Use serverless / Gradient-style inference when:

  • You want to avoid infrastructure management entirely.
  • You’re comfortable using platform-provided models.
  • You value rapid prototyping, multi-agent workflows, RAG pipelines, and embedded chatbots over low-level GPU control.

In practice, many teams combine both:

  • Use serverless / managed LLM endpoints for general-purpose tasks.
  • Reserve dedicated H100/H200 Droplets for proprietary models or latency-critical enterprise workloads.
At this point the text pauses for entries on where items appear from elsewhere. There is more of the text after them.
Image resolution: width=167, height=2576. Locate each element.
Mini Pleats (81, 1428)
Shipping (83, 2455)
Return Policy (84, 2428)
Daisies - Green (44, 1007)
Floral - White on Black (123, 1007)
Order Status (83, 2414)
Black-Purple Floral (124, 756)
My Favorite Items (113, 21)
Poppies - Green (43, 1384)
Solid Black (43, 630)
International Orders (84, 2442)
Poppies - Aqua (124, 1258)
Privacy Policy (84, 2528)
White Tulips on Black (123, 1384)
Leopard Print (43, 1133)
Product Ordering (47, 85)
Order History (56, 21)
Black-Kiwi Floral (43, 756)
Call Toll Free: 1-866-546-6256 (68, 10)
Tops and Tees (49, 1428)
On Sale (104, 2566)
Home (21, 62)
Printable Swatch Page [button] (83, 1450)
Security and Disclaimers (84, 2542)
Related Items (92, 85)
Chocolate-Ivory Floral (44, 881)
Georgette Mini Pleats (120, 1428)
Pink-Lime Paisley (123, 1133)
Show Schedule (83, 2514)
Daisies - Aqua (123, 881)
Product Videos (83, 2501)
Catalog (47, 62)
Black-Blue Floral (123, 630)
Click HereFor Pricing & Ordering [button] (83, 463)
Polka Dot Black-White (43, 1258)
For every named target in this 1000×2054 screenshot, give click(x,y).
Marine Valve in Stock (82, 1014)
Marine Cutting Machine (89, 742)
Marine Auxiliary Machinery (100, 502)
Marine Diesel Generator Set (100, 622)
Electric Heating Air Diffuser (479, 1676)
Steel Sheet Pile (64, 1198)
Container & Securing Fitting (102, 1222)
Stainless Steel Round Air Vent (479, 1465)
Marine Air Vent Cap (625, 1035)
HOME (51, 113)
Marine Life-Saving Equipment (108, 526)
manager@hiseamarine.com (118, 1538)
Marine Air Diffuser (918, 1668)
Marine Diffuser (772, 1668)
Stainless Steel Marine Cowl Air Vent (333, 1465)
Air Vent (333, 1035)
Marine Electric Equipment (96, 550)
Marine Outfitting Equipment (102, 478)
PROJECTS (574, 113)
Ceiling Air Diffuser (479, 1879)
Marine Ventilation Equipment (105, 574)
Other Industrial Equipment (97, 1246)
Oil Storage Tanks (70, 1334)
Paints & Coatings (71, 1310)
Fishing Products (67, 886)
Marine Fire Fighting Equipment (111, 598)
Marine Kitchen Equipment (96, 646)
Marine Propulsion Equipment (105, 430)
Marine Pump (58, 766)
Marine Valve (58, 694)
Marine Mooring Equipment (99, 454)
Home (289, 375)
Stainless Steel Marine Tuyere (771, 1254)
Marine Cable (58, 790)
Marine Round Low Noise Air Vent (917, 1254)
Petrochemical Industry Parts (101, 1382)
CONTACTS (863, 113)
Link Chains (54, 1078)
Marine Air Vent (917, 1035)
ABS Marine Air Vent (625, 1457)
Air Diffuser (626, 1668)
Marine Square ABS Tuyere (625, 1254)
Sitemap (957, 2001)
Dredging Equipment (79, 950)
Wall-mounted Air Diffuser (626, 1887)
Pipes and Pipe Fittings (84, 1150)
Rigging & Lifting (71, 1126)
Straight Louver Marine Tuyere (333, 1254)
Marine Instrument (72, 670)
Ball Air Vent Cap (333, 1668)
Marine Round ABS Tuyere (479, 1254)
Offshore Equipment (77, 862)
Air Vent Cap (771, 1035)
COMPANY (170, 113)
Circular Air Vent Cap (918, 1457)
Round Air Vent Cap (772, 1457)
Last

Practical checklist for choosing H100/H200 GPU rental options

Before committing to a provider or configuration, walk through this checklist:

  1. Workload profile

    • Model size (e.g., 7B, 34B, 70B+).
    • Expected QPS and latency requirements.
    • Context length and token throughput needs.
  2. Pricing and billing

    • On‑demand hourly cost of H100/H200.
    • Reserved or committed use discounts.
    • Serverless per-token or per-request options.
    • Availability of trial credits for initial benchmarking (e.g., $200 credit promotions).
  3. Setup and DX

    • GPU Droplet creation time and ease of adding SSH keys.
    • Availability of tutorials (e.g., setting up ComfyUI, LTX‑2.3, Slack chatbots).
    • Prebuilt images or Docker containers for LLM inference.
  4. Regions

    • H100/H200 availability in desired data center regions.
    • Latency to your main user base or internal systems.
    • Data residency and compliance constraints.
  5. Platform features

    • RAG capabilities with knowledge bases.
    • Function calling and multi-agent routing.
    • Guardrails, moderation, and sensitive data detection.
    • Embeddable chatbots and integration with channels like Slack.
  6. Scalability and reliability

    • Auto-scaling GPU instances or serverless concurrency.
    • Monitoring, logging, and observability support.
    • SLAs and support options.

By systematically comparing these dimensions, you can select the H100/H200 GPU rental option that fits your LLM inference workload, balances cost and performance, and minimizes time to production—whether that’s through dedicated GPU Droplets, serverless inference via a platform like Gradient, or a hybrid of both.